Nella nostra regione non ci sono state blindature dall’alto. Anche i candidati della società civile sono nati da proposte che venivano dal territorio. Faccio tre nomi, Franco Cassano, Massimo Bray e Corrado Petrocelli. Uno è il più importante tra gli intellettuali meridionalisti del panorama culturale italiano. L’altro è il direttore dell’Enciclopedia Italiana Treccani. Il terzo è il rettore dell’Università di Bari. Portando nomi di questo spessore a rappresentare la Puglia nel prossimo Parlamento credo di aver reso un ottimo servizio alla mia terra puntando su una selezione severa tra le migliori espressioni della società civile. Per me è un onore presentarli come candidati del Pd in Puglia.
Quale è l’emergenza principale che il nuovo governo dovrà affrontare?
Il lavoro. È questo il tema centrale dell’agenda politica dei prossimi anni. Innanzitutto dobbiamo combattere la precarietà. Un’ora di lavoro precario deve costare più di un’ora di lavoro stabile. Per incentivare l’occupazione fissa e restituire al lavoro temporaneo la sua funzione. Poi bisogna far ripartire il paese, rimettere in moto l’economia. Bersani ha idee chiare su questo. Tra i primi provvedimenti che il prossimo governo prenderà ci sarà la ristrutturazione di scuole e ospedali. Una operazione da 7,5 miliardi di euro che consentirà di ristrutturare il patrimonio edilizio a servizio dell’istruzione e della sanità e di dare respiro al settore dell’edilizia. E poi lo stato deve pagare i suoi debiti verso le aziende. A questo proposito il governo che Bersani presiederà restituirà 10 miliardi di euro l’anno, per cinque anni, alle imprese che hanno crediti nei confronti delle pubbliche amministrazioni, finanziandosi con l’emissione di titoli di stato.
Resta però una pressione fiscale asfissiante sulle famiglie e sulle imprese. Quali sono i programmi del Pd su questo fronte?

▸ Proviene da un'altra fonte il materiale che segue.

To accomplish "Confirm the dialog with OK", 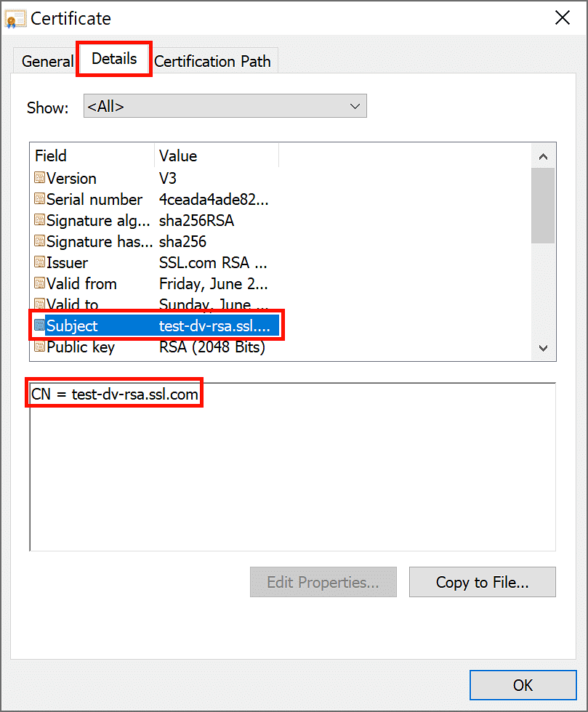I will (x=523, y=684).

Il programma del Pd per ciò che riguarda la pressione fiscale riprende il principio costituzionale della progressività. In parole semplici, chi ha di più deve dare di più. Il secondo punto fermo riguarda l’atteggiamento che una classe dirigente deve avere verso gli elettori. Noi non raccontiamo favole. Non preannunciamo pagamenti in contanti per cercare di comprare la buona fede degli elettori con l’obiettivo di ingannarli. Bersani ha impegnato la nostra coalizione, una volta al governo, sulla rimodulazione dell’Imu in senso progressivo, esentando dal pagamento dell’imposta i cittadini con reddito inferiore e andando a colpire i patrimoni dei più ricchi.

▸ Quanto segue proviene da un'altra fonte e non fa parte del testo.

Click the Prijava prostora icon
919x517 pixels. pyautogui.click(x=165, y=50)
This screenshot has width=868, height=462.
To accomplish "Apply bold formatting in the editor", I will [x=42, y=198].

E la tassazione sulle imprese?
Le imprese vanno aiutate attraverso la leva fiscale a investire nei lavoratori e nell’innovazione. È giusto detassare gli utili che vengono reinvestiti in impresa per migliorare i processi produttivi, i prodotti, e per assumere i giovani e le donne. Quindi detassare chi investe, chi lavora, chi produce e casomai insistere sulle rendite finanziare, sui patrimoni improduttivi.
Secondo molti osservatori il centrosinistra per governare avrà bisogno di allearsi con il centro di Monti. Come considera questa alternativa? Non rischiate di perdere l’alleanza con Vendola?
Non credo ai calcoli che si fanno senza l’oste, in questo caso gli elettori. A urne chiuse conosceremo la composizione del Parlamento. L’alleanza con Sel è forte e basata su un progetto comune che dopo le elezioni sarà più saldo che mai. Un progetto guidato dal Pd che è la sintesi delle due migliori tradizioni politiche riformiste italiane e che guarda alla prospettiva del socialismo europeo. Noi abbiamo una visione del futuro, al contrario dei demagoghi come Grillo, che non parlano mai di futuro perché, semplicemente, sono incapaci di esprimere un “pensiero lungo”. Grillo lavora solo sulla pancia e sugli istinti delle persone, raccogliendone l’insoddisfazione e trasformandola in sterile protesta. La differenza tra Grillo e il Pd è che Grillo lavora per distruggere, il Pd per costruire un’Italia e un’Europa più giuste.